Contrary to popular belief, a laser is not a "beam" of light, but a "strip" that extends across the entire spectrum and has a certain "line width". The priority goal of all research in this area is to reduce this width, and the "ideal laser" will function strictly in one wavelength. But it is still far from it, but an installation with a line width of 10 MHz can already be seen in action.
The linewidth of typical lasers is measured in kHz, but for ultra-precise work, for example, with an atomic clock, smaller sizes are needed. The second measure of the "quality" of a laser is the stability of the frequency of light, since wave oscillations after a certain period of time inevitably begin to oscillate due to synchronization. But the longer this stable state lasts, the better.
The new development of German-American scientists demonstrates outstanding performance in both parameters. So incredible that there is simply nothing to compare this laser with to measure the difference, and therefore the engineers built another one of the same and compare the results of their work.
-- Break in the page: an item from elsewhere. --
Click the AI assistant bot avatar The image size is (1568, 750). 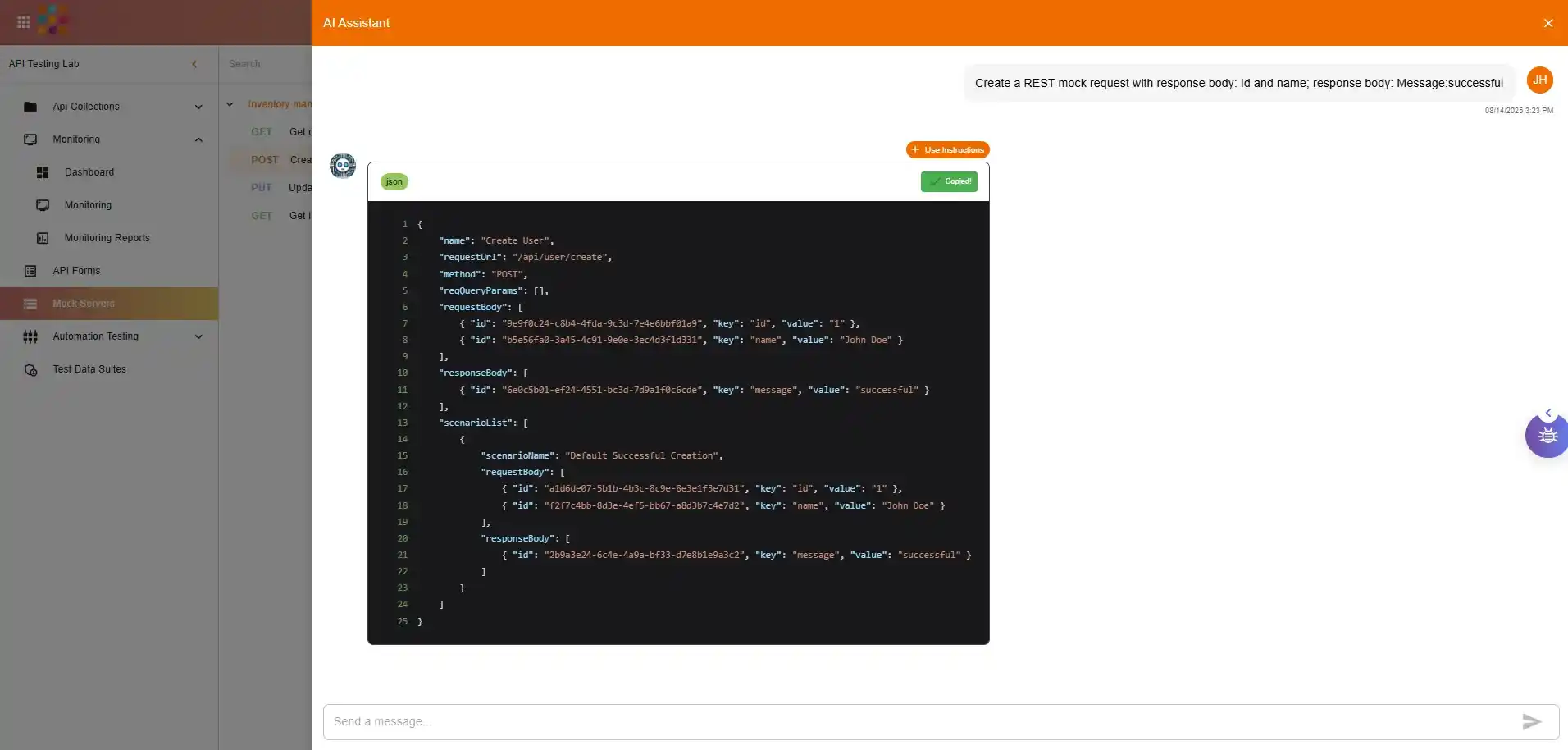click(x=343, y=166)
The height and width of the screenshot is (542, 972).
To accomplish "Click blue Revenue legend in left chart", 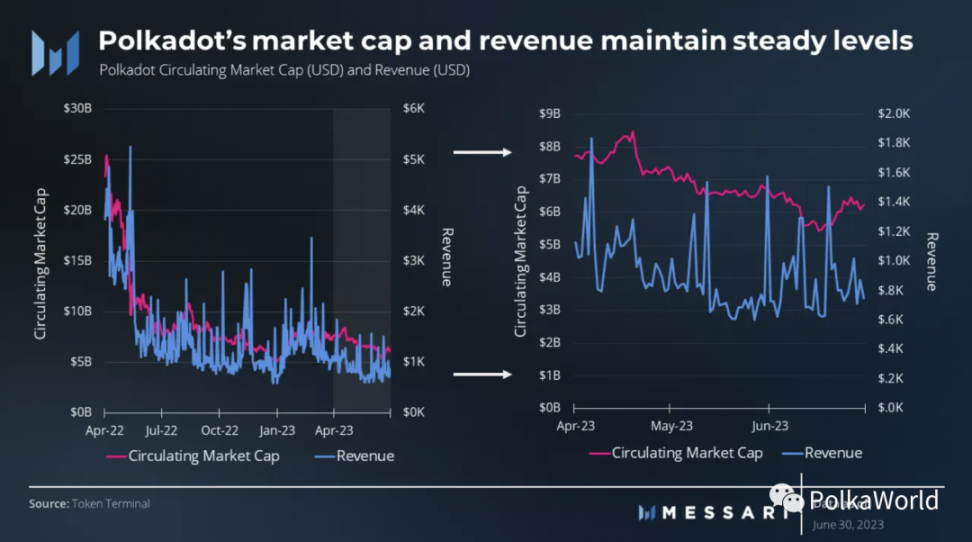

The line width of the new laser is only 10 MHz, and the stability reaches 11 seconds, which means that the beam can travel 3.3 million km, ten times more than from the Earth to the Moon, without any deviations and errors.
The laser is based on a Fabry-Perot silicon resonator with two opposite mirrors. The structure is 21 cm long and is not subject to vibration, temperature changes or pressure. Not ideal, but as close to them as possible conditions for making the most accurate measurements. Scientists are now looking for ways to lower the temperature in the cavity even further and are experimenting with the composition of the mirror material to achieve a phenomenal 1 MHz line width.